▶ [INSTRUCTIONS TO FOLLOW]:
Would you transcribe the entries below, beginning at the line with "This screenshot has height=1275, width=800." and ending after the line with "Séance portrait studio", exactly, with no picture and nothing more?

▶ [DATA PROVIDED]:

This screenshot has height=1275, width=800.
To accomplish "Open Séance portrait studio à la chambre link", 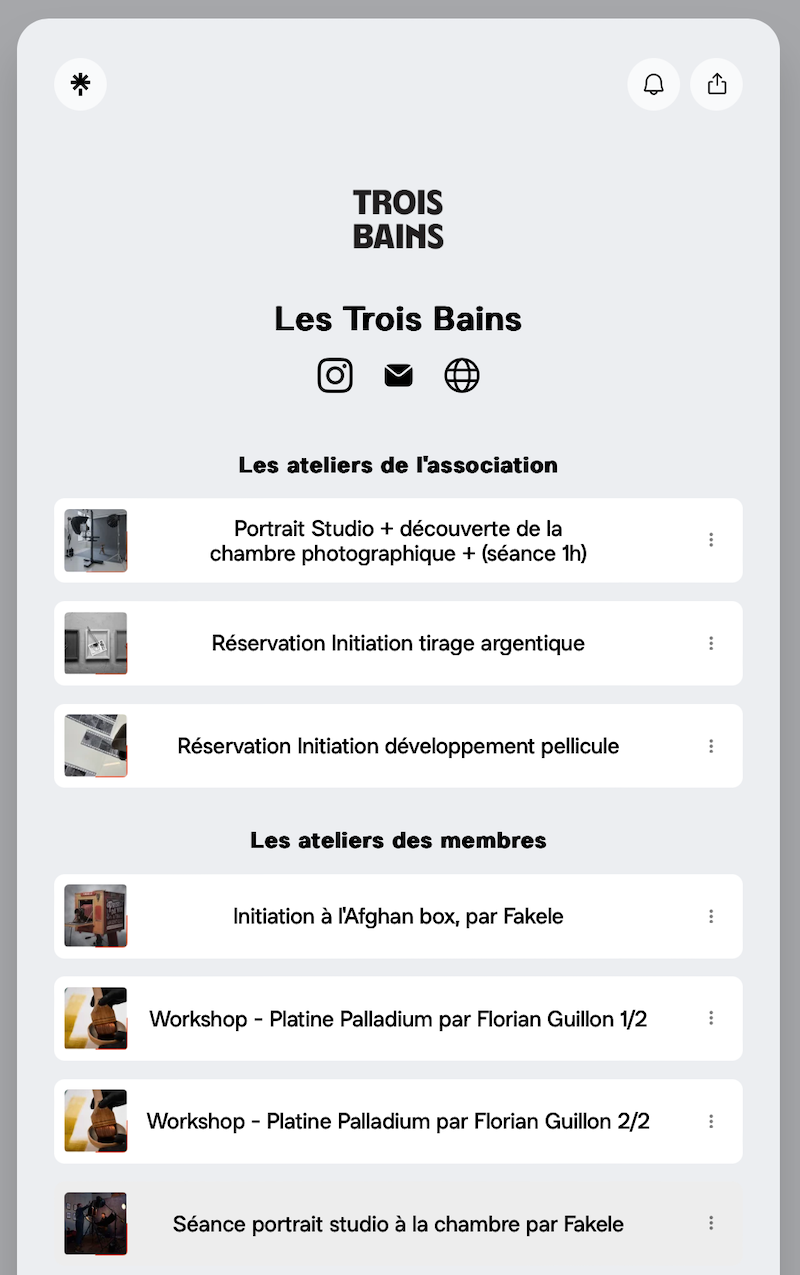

---

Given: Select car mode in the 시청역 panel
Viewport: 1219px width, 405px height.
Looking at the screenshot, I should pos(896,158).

...

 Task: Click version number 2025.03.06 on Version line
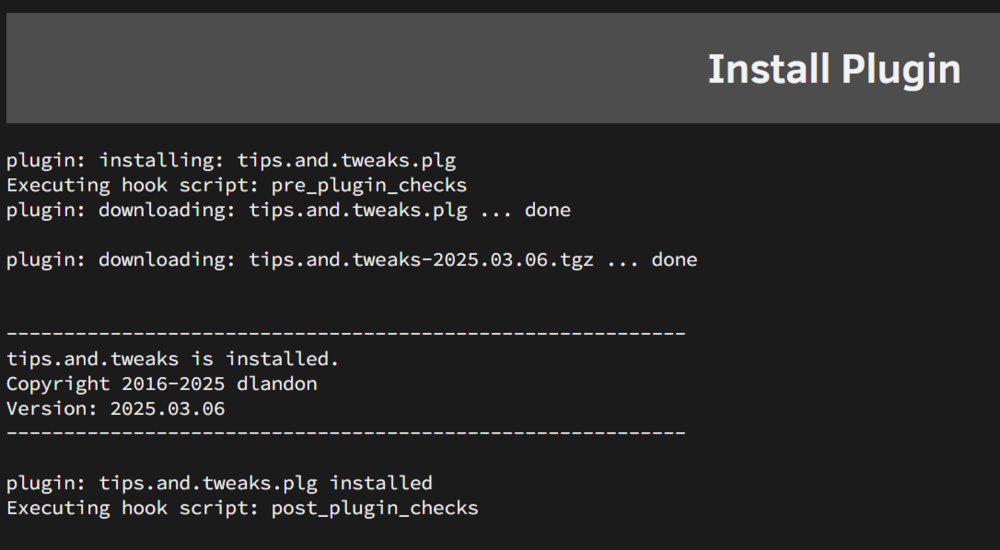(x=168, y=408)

▶ [OUTPUT FOR THIS TASK]:
This screenshot has height=1275, width=800.
To accomplish "Open Séance portrait studio à la chambre link", 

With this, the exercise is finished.